その夜食卓に上ったのは、これまた私の嫌いな湯豆腐だ。寂しい夜、母は手酌でビールを煽っている。私は申し訳程度に湯豆腐を一椀だけ片付け、あとは納豆でご飯を食べている。
「艶子と琴音ならおいしいおいしいってご飯を食べてくれるのに、あんたは何にも言わないのね」
「おいしいよ」
「とってつけたように言わなくてもいいのよ」
この人は私がポン酢が苦手だと知らない。子供が食べ物の好悪を口に出したら母は「じゃあ食べるな!」と逆上する、それが我が家の食卓風景だった。彼女は子供の味覚一つも把握できない母親不適合者だ。
「私、あんたのことで許せないことがあるのよ」
母は酒で顔も眼球も真っ赤になって言った。
「何?」
「私とおばあちゃんが喧嘩をして、私が悲しんで泣いている時、艶子と琴音はすぐに飛んできて私を慰めてくれたのに、あんたと来たら、『お母さんはヒステリーだ。今お母さんはおばあちゃんの悪口を言っているんだよ』って言ってきて。何で我が子にこんなことを言われなければならないんだろうって、情けなくって余計涙が出て来たわよ。覚えている?」
私も覚えている。保育園の頃の話だ。よくもまあそんな古い話を。
その話には伏線があった。私は幼いころからいつも疎外感を抱えていた。母が艶子や琴音と仲良く話していても、私は決して入れないのだ。特に仲良くしているのは母が誰かの悪口を言っている時。そうだ、私も悪口を言えばお母さんと仲良くできるんだ。そこで私も悪口を言ってみた。ただ私が愚かなのは、あろうことか母方の祖母を悪く言ってしまったことだ。母が艶子たちと楽しく悪口を言っていたのは常に父方の祖父母や叔父叔母だったのに。

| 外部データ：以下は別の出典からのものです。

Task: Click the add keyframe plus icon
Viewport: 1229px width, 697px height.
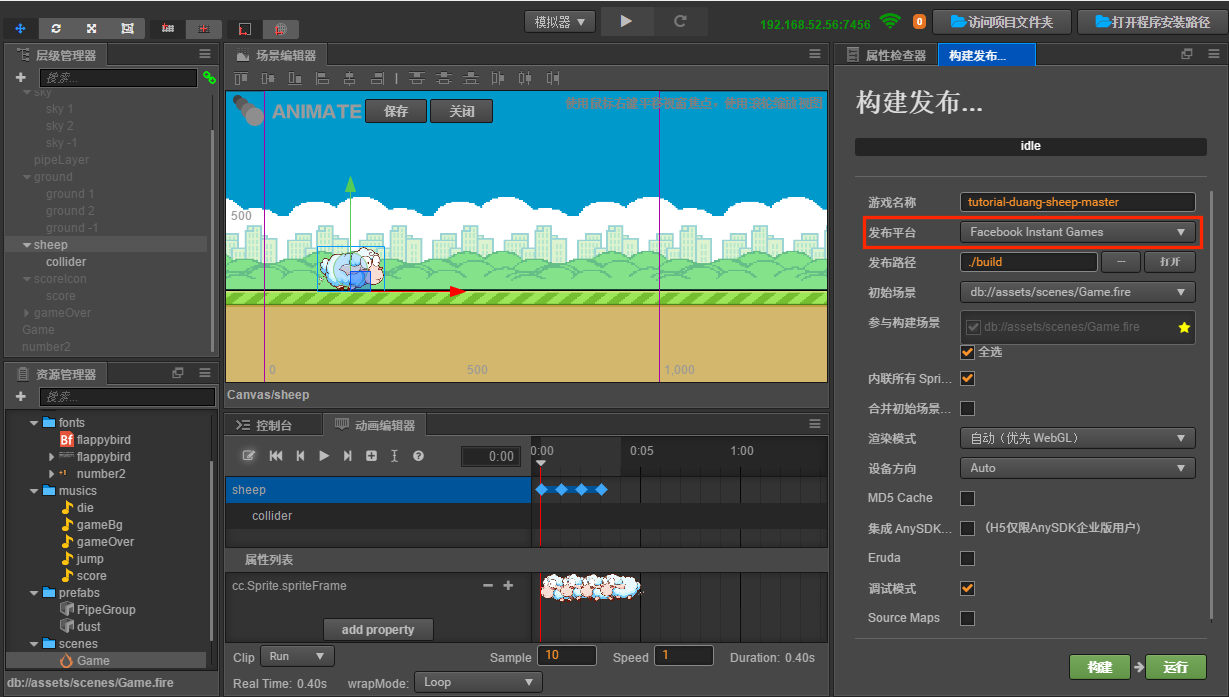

果たして私が祖母を悪く言ったら_____。普通の母親だったら、そんなことを言うものじゃないとたしなめるか、児童心理に関心がある母親ならば、その悪口の訳を聞いてくるだろう。しかし私の母親はそうじゃない。とても子供に対するとは思えない剣幕で
「あ、そう!そういうこと言うの!?じゃあ今からおばあちゃんちに電話して、唯恵が悪口言ったって言いつけてやる!」
と受話器を持ち上げたのだ。五歳か六歳の私は声の限り、
「やめてー!やめてー!」
と泣き叫ぶしかなかった。母はそばでことの成り行きを見ていた艶子と琴音に目配せをした。そして薄ら笑いで言った。
「この子ってヒステリーなのね」
そんなことがあった後、祖母の家で母と祖母が喧嘩になった。母はだらしのない女性だった。そのだらしなさに対して祖母が嫌味を言ったのだ。(祖母と母親はそれはそれは仲の悪い親子だった)
「そんなことを子供の前で言わないでよ!」
母親は金切り声を上げた。祖母も負けじと言い返す。母は五歳の私と同じように泣き叫びながら別室にこもり、大きな音を立ててドアを閉めた。この人もヒステリーだ。
三人の子供たちは母を追いかけた。母は暗い部屋で、これまた子供のように布団をかぶって泣きじゃくっている。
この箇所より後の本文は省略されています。